Legacy NMS — the FCAPS box that polled SNMP, ingested CSV PM files, and rendered PowerPoint dashboards — is finally dying. In 2026, every greenfield 5G core NOC is built on the same stack: Prometheus, Grafana, Tempo, Loki. Sometimes Mimir or VictoriaMetrics for long-term storage. The acronym is LGTM (Loki, Grafana, Tempo, Mimir).
If you are still running OSS Mediation 4.x, this is what your replacement looks like.

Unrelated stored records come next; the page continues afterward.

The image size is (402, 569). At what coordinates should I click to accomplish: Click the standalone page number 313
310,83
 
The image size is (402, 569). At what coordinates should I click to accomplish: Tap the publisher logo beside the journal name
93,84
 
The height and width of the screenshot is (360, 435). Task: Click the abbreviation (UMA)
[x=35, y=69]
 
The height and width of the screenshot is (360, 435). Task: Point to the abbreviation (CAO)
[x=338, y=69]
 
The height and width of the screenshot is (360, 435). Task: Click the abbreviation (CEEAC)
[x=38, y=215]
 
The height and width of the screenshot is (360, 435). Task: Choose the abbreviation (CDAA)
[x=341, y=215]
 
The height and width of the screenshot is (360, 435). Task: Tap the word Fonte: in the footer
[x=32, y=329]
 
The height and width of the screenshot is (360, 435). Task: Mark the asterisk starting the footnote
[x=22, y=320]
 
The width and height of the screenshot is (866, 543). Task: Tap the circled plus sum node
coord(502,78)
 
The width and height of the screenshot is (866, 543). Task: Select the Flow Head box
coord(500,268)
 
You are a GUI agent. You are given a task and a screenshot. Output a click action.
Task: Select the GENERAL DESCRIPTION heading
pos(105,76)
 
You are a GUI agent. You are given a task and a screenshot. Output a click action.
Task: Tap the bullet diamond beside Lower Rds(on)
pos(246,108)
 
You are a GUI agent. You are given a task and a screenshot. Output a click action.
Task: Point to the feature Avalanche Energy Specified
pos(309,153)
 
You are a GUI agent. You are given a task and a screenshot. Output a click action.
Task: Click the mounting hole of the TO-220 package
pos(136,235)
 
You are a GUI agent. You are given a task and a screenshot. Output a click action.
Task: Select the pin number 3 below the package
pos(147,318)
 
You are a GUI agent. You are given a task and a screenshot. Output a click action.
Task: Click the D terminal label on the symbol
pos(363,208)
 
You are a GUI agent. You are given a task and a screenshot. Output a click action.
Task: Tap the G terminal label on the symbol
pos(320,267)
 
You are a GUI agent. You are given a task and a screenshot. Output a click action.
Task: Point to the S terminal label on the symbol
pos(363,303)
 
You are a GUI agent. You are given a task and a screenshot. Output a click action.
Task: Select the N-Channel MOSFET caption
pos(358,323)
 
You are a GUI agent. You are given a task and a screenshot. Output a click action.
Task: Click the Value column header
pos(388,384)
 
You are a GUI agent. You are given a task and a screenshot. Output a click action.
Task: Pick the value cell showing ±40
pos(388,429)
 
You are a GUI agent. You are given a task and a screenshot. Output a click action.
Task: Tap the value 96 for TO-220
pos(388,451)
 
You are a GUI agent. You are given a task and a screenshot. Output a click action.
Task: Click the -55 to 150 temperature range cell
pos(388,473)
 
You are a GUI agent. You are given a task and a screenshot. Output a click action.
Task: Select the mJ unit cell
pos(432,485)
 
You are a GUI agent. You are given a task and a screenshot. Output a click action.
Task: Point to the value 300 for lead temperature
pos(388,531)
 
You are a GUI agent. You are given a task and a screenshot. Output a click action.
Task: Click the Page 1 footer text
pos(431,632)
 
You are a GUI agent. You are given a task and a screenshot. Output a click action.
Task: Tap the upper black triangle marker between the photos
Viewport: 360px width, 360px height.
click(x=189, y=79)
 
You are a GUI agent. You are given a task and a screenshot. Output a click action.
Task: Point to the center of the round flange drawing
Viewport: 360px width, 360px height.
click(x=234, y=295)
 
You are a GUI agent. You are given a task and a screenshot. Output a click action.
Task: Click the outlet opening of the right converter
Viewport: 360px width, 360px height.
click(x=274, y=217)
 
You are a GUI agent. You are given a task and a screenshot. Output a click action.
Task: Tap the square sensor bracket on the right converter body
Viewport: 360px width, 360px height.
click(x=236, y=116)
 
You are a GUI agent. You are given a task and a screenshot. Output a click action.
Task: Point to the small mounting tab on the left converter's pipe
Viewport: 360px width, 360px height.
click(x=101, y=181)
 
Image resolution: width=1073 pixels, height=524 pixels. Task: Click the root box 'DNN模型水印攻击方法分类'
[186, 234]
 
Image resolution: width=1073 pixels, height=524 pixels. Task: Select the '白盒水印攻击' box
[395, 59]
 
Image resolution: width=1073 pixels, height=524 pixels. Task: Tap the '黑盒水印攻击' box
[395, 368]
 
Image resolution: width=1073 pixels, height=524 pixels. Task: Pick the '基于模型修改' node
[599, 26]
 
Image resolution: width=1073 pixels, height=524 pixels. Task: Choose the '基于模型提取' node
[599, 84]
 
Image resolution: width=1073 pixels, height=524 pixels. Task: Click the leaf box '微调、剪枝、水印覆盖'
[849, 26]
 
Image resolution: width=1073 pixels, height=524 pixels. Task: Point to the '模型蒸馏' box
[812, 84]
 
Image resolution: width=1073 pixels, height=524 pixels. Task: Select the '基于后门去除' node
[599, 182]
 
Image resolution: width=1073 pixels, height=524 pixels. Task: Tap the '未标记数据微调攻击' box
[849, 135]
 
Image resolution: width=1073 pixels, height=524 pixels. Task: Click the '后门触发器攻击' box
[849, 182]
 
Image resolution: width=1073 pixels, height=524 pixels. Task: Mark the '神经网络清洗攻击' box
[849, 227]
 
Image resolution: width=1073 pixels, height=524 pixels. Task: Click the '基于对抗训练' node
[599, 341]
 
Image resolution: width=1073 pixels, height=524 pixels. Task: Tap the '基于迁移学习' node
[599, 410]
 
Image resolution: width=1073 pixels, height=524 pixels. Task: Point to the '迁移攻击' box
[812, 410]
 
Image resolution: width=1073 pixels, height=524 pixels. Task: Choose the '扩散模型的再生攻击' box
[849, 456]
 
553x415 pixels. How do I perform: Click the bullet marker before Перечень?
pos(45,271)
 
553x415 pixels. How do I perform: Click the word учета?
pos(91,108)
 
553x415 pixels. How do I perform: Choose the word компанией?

The three pillars, telecom edition
| Pillar | Tool | 5G use case |
|---|---|---|
| Metrics | Prometheus / Mimir | Session count, throughput, NRF registration health, RAN KPIs |
| Traces | Tempo | SBA call chains: AMF -> SMF -> UPF, latency per hop |
| Logs | Loki | NF logs, gNB syslogs, audit trails |
The magic is correlation. Click a latency spike in a Grafana panel, jump to the trace, jump from trace span to the logs of the pod that emitted it. One UI, three data stores, two clicks.
Prometheus for 5G NFs
3GPP TS 28.552 defines the PM measurements. Most cloud-native NFs expose them on a /metrics endpoint in Prometheus exposition format. The naming is not perfectly standardized — vendors map 3GPP measurement names to Prometheus metric names with their own prefixes — but the values are correct.
A reasonable scrape config:
scrape_configs:
- job_name: 5gc-nfs
kubernetes_sd_configs:
- role: pod
relabel_configs:
- source_labels: [__meta_kubernetes_pod_annotation_prometheus_io_scrape]
action: keep
regex: "true"
- source_labels: [__meta_kubernetes_pod_label_nf_type]
target_label: nf_type
- source_labels: [__meta_kubernetes_namespace]
target_label: namespace
Key metrics to watch per NF:
- NRF:
nrf_nf_instances_total,nrf_nf_status_notify_total - AMF:
amf_registered_subscribers,amf_n1_n2_message_transfer_total,amf_pdu_session_establishment_total - SMF:
smf_session_count,smf_pfcp_message_total{type="..."} - UPF:
upf_session_count,upf_throughput_bytes,upf_dropped_packets_total
RAN side, gNBs increasingly export Prometheus directly or via an O1 -> Prometheus adapter. O-RAN SC's SMO already speaks Prometheus.
Recording rules for derived KPIs
3GPP KPIs like Registration Success Rate are ratios. Compute them once with recording rules:
groups:
- name: 5gc-kpis
interval: 30s
rules:
- record: amf:registration_success_rate:5m
expr: |
sum(rate(amf_registration_total{result="success"}[5m]))
/
sum(rate(amf_registration_total[5m]))
- record: smf:session_establishment_success_rate:5m
expr: |
sum(rate(smf_session_establishment_total{result="success"}[5m]))
/
sum(rate(smf_session_establishment_total[5m]))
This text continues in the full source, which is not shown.